### RECORDS SHOWN
- - - -
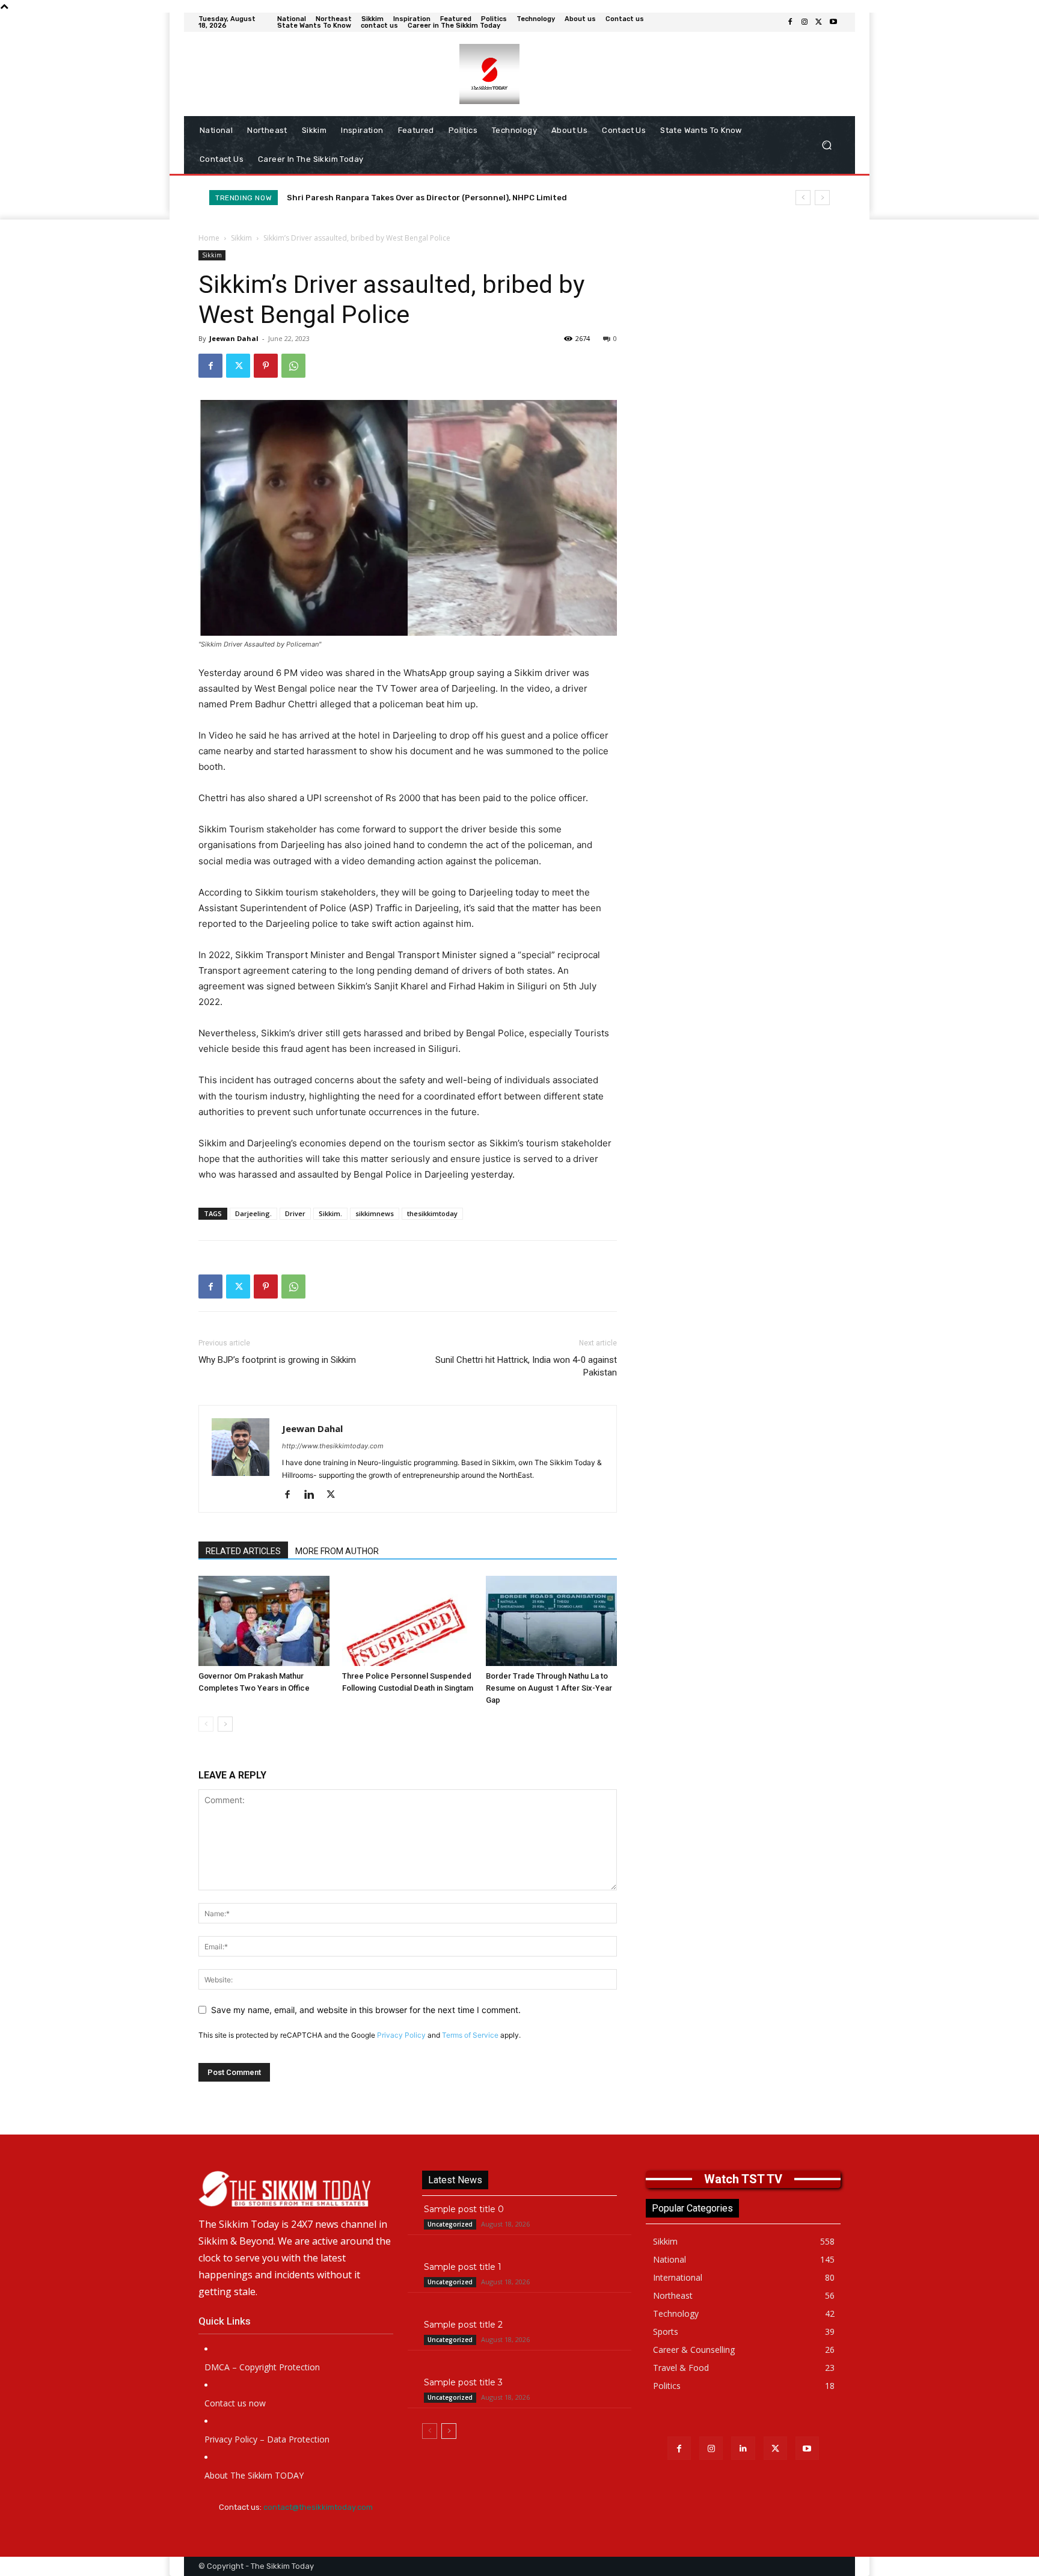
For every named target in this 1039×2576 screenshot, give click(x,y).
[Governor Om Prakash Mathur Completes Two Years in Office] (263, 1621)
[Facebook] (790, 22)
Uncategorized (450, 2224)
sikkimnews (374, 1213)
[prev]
- - - -
### WHAT IS BEING ASKED
Would you return the records exactly as written, minus any image?

### EXPECTED OUTPUT
For every named target in this 1039×2576 screenshot, give click(x,y).
[Governor Om Prakash Mathur Completes Two Years in Office] (263, 1621)
[Facebook] (790, 22)
Uncategorized (450, 2224)
sikkimnews (374, 1213)
[prev]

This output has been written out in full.